Atlas Cluster Scheduled Operations Delays

Incident Report for MongoDB Cloud

Resolved

This incident has been resolved.

Posted Oct 20, 2023 - 11:19 UTC

Update

An invalid backend configuration caused system maintenance to be queued for Atlas clusters at much faster rate than expected, which overloaded the Atlas backend's ability to keep up with the requested system and user operations.

The configuration was corrected and system maintenance operations were deprioritized in favor of use operations, but it still took time for all the operations in the queue to complete and latencies on progressing requests to return to normal.

As of now latencies are back to normal.

Posted Oct 20, 2023 - 11:18 UTC

Update

The system continues to recover. However, we are seeing remaining delays in some user-driven / requested change operations as well.

Posted Oct 19, 2023 - 23:44 UTC

Monitoring

The issue has been identified, and a fix has been implemented.

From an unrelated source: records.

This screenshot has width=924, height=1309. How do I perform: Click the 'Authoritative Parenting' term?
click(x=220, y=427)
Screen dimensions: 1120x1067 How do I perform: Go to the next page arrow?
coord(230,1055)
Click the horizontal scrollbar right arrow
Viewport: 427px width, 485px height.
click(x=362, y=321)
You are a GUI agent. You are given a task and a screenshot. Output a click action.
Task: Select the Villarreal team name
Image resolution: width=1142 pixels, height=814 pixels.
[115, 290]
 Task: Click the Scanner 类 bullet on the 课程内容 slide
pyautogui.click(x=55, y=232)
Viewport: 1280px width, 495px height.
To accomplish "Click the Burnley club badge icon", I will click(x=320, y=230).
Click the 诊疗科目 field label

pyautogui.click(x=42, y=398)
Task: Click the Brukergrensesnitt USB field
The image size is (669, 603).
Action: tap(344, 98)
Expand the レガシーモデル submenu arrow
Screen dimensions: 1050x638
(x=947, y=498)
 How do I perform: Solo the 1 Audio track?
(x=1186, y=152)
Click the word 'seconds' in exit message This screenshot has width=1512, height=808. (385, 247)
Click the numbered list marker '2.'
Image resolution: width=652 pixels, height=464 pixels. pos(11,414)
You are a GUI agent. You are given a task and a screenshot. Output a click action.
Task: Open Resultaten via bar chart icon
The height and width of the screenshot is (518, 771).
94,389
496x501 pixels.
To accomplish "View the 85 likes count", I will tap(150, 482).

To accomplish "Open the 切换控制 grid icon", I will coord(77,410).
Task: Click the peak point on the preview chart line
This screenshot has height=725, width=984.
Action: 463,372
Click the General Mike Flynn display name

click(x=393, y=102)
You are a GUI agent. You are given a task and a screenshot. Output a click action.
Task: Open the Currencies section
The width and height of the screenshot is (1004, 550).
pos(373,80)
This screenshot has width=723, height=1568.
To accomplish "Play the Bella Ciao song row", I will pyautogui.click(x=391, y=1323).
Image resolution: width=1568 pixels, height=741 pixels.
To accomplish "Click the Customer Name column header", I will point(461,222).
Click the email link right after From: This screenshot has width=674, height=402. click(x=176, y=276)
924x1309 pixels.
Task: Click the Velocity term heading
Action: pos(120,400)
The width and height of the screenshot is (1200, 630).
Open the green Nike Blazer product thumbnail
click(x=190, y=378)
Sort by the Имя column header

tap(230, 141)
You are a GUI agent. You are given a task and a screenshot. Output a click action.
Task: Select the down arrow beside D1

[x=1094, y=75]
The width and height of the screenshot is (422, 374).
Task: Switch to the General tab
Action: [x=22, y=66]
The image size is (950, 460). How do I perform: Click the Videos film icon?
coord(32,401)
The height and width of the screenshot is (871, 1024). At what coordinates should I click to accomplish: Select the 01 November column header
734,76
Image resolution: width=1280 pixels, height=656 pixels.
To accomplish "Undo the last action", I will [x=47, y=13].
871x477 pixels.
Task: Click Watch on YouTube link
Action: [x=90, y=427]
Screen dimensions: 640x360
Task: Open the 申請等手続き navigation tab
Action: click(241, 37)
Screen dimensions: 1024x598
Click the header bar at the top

Some users see system maintenance taking longer than normal.

Posted Oct 19, 2023 - 21:13 UTC

Investigating

We are experiencing an issue that may result in delays to some scheduled cluster operations such as backups and planned maintenance.

User-driven / requested change operations are not impacted.

Posted Oct 19, 2023 - 17:25 UTC

This incident affected: MongoDB Cloud.